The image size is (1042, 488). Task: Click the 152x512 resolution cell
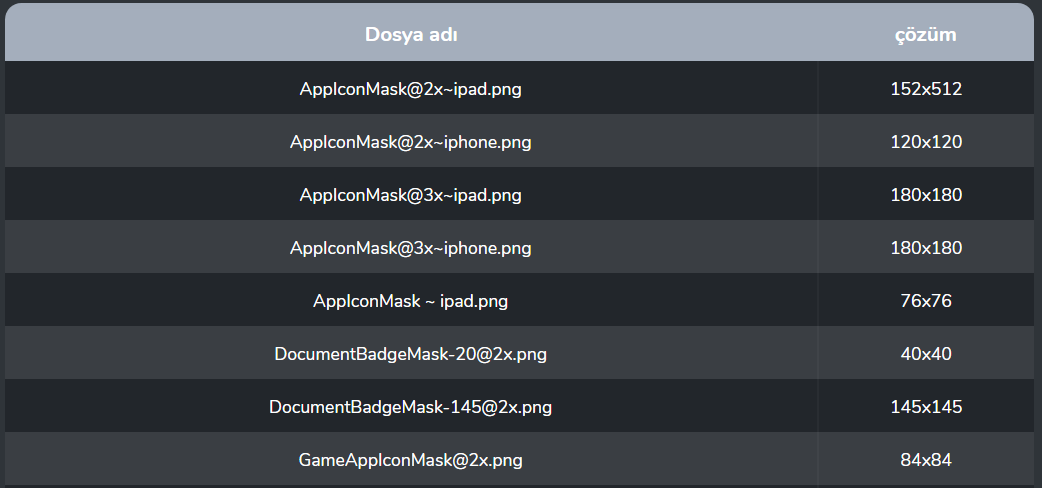[926, 89]
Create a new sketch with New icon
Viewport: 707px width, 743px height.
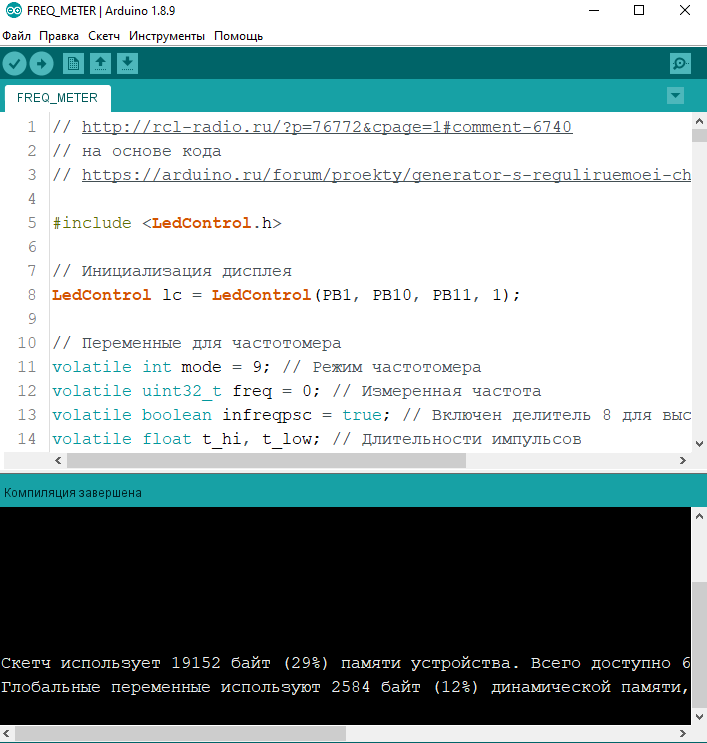click(x=73, y=64)
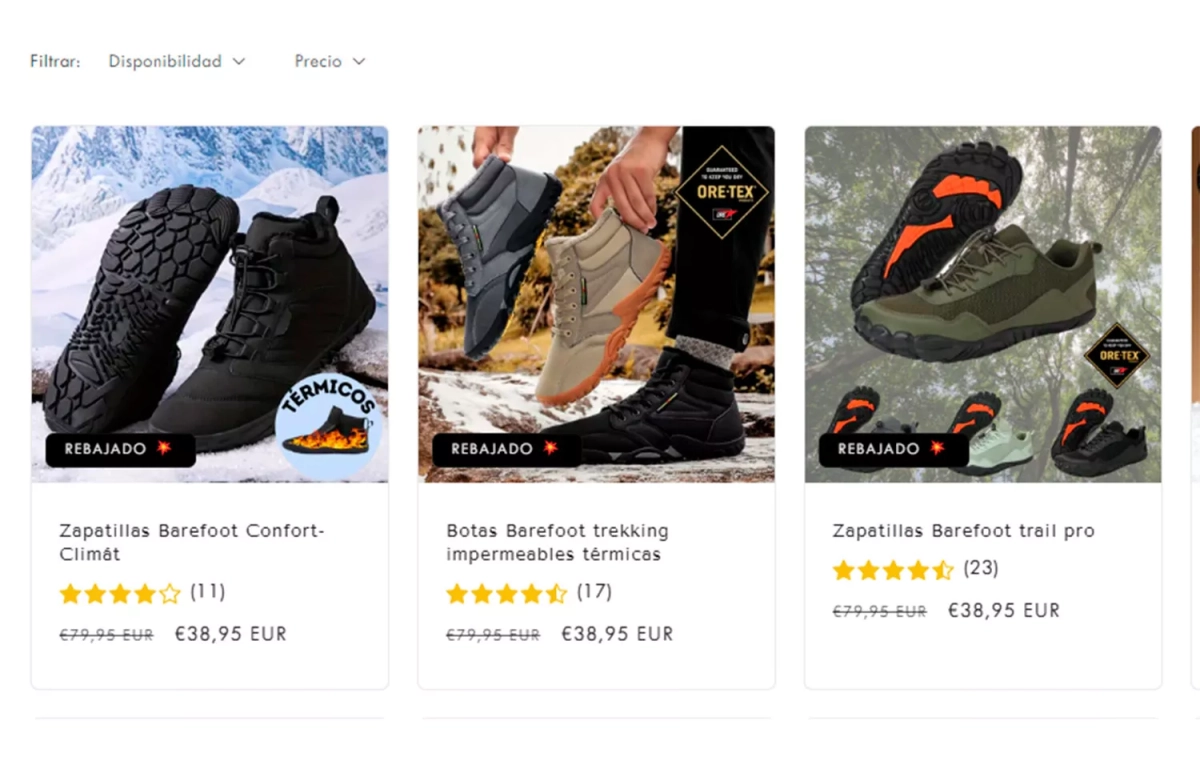
Task: Open Botas Barefoot trekking impermeables térmicas link
Action: click(556, 542)
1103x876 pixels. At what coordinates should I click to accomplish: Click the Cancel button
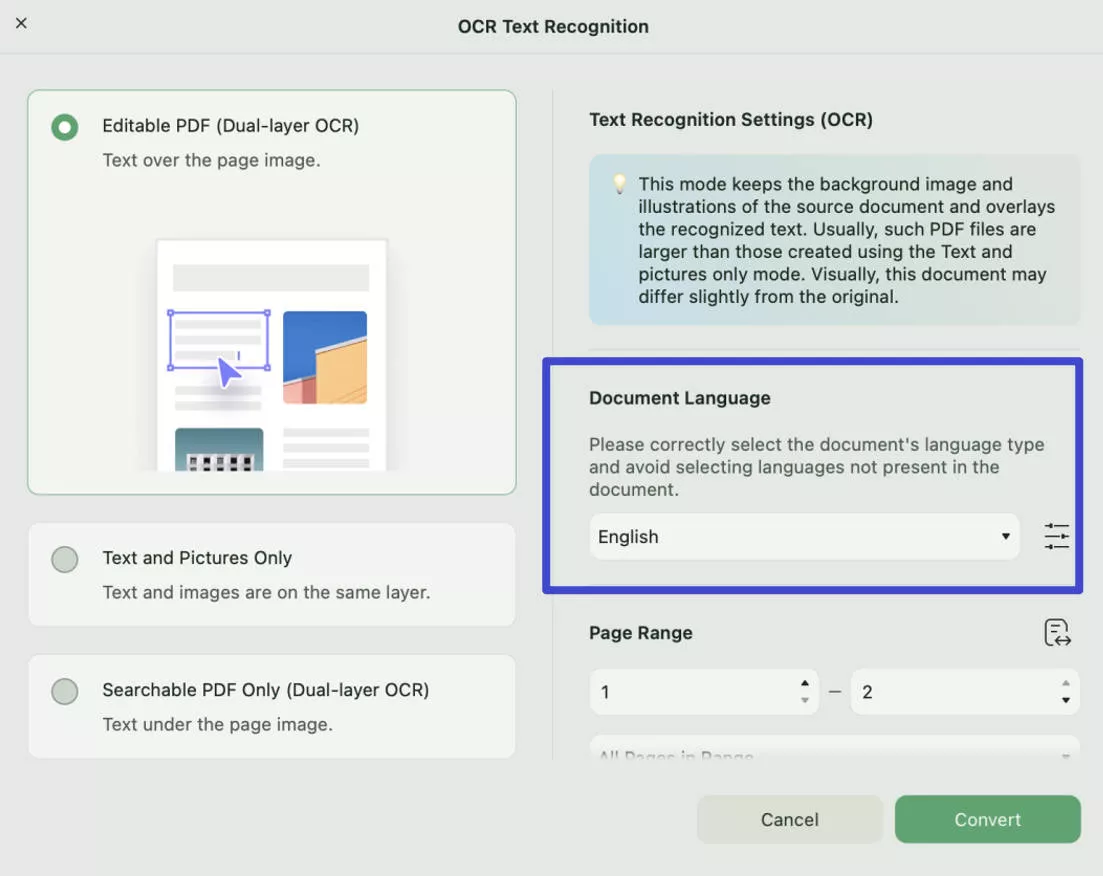click(x=789, y=820)
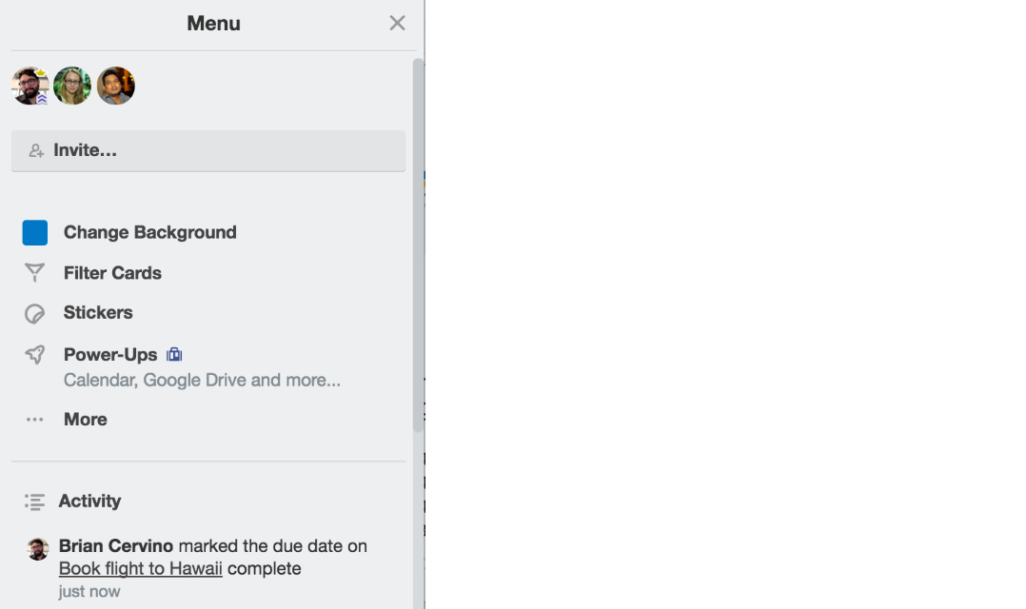The width and height of the screenshot is (1026, 609).
Task: Open the Book flight to Hawaii link
Action: pos(141,568)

——

(ASSIGNMENT)
Find the line that has "1103x876 pixels. At" in the listing, then retype it and each later line up to the last, exactly. Leave pictures out.

(RESPONSE TO THE TASK)
1103x876 pixels. At what coordinates should I click to accomplish: Click the Cancel button
click(x=789, y=820)
The width and height of the screenshot is (1026, 609).
Task: Open the Book flight to Hawaii link
Action: pos(141,568)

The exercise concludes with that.